ACTIVITY » Find the string "computer" in the material. Copy every line that has it.

MATERIAL FOR THIS EXERCISE »
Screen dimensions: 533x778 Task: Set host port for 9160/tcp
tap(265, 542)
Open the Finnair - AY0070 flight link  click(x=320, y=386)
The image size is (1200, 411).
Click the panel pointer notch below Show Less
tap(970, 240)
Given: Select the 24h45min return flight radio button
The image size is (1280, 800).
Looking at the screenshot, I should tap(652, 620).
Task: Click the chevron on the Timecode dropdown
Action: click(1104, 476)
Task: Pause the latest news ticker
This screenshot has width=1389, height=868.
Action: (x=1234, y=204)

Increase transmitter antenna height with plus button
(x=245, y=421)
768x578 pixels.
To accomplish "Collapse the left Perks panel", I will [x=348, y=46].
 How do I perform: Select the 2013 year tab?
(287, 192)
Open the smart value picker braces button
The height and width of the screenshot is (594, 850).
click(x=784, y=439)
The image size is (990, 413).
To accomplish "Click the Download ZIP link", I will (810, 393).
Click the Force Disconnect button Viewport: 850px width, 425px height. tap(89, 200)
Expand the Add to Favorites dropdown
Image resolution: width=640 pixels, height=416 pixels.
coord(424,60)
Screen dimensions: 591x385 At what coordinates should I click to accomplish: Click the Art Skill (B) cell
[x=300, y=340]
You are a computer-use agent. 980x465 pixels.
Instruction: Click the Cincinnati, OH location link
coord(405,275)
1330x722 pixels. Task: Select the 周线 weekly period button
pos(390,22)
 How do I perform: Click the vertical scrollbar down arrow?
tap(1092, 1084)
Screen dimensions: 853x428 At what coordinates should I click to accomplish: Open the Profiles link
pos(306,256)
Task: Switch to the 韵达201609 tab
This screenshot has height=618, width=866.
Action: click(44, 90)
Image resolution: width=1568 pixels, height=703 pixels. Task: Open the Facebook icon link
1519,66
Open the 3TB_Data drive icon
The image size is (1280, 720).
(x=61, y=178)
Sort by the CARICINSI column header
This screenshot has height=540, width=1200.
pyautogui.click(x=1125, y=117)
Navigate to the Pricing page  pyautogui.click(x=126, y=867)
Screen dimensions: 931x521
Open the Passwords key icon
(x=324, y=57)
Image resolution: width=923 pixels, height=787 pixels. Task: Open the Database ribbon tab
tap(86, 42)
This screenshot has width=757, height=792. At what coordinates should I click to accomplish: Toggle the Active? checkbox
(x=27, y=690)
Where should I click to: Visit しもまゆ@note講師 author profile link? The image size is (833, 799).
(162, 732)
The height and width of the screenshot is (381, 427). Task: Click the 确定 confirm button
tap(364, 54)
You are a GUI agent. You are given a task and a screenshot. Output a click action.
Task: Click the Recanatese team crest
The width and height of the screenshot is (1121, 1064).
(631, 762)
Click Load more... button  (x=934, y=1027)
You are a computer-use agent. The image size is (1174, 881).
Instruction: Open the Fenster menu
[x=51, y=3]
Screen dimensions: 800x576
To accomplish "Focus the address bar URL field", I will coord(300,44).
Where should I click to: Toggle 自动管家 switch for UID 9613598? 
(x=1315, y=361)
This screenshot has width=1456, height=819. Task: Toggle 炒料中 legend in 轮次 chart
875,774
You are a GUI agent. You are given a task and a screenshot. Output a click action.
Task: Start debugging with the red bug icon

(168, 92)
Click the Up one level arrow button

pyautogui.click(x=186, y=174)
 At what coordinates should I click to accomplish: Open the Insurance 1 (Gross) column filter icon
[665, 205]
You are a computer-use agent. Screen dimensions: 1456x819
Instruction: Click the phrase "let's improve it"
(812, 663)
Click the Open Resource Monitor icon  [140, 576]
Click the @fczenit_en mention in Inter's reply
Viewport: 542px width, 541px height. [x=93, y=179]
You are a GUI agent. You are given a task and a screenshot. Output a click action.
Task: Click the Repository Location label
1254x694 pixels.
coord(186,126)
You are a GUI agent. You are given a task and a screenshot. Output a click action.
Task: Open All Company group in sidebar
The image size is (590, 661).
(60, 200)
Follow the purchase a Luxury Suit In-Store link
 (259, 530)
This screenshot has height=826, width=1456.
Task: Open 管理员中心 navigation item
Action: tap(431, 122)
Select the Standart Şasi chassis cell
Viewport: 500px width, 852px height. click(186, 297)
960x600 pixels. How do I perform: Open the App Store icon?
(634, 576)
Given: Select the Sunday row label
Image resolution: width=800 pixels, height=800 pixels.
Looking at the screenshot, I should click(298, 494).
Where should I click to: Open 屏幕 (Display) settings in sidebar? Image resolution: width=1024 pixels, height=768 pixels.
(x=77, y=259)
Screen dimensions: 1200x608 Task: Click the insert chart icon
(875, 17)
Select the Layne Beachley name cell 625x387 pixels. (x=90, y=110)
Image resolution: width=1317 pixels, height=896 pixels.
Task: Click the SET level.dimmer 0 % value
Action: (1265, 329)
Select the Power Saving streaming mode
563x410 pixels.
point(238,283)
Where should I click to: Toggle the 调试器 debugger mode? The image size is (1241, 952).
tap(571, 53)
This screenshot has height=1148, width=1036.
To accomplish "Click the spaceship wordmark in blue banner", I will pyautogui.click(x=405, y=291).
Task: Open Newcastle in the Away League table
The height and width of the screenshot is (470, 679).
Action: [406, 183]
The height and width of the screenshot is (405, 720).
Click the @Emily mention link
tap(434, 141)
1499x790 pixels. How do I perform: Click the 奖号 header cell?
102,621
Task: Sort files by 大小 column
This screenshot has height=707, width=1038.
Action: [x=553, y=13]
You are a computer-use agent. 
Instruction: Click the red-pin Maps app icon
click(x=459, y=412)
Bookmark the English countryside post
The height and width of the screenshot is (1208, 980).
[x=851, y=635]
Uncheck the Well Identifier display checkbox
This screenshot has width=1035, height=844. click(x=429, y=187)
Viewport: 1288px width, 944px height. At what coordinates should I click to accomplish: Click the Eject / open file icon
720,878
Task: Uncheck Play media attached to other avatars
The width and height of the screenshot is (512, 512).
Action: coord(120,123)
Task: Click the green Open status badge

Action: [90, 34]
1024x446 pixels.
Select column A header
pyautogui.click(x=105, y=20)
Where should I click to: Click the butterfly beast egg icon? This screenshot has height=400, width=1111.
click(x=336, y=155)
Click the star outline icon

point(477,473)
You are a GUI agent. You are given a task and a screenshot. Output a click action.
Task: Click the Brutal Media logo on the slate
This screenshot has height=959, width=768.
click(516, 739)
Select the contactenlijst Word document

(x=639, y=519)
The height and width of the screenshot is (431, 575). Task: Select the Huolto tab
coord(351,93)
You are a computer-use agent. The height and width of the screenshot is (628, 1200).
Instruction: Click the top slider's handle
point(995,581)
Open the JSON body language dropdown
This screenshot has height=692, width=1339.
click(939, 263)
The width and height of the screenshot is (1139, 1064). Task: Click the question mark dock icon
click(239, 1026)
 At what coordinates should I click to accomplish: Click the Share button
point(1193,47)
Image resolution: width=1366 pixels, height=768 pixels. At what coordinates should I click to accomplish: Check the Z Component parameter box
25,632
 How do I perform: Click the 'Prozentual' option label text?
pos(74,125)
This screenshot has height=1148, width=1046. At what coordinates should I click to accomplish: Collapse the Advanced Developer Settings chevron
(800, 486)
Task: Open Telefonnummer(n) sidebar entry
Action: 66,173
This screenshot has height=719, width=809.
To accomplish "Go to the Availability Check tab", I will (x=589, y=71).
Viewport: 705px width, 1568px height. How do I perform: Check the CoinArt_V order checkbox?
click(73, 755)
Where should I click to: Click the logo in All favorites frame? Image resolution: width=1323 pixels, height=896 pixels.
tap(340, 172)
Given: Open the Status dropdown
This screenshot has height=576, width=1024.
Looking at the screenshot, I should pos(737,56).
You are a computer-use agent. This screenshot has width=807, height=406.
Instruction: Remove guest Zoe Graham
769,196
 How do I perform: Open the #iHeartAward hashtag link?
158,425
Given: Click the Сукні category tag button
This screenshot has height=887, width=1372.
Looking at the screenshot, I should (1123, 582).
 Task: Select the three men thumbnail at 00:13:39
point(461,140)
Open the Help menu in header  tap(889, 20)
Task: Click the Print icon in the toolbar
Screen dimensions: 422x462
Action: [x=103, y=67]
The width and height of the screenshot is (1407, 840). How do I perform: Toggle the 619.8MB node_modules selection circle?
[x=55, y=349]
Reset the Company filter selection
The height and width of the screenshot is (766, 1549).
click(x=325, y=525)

ANSWER SPACE »
You are a computer-use agent. 980x465 pixels.
You are a computer-use agent. The image size is (1174, 881).
You are a computer-use agent. Screen dimensions: 1456x819
You are a computer-use agent. 
You are a computer-use agent. The height and width of the screenshot is (628, 1200).
You are a computer-use agent. This screenshot has width=807, height=406.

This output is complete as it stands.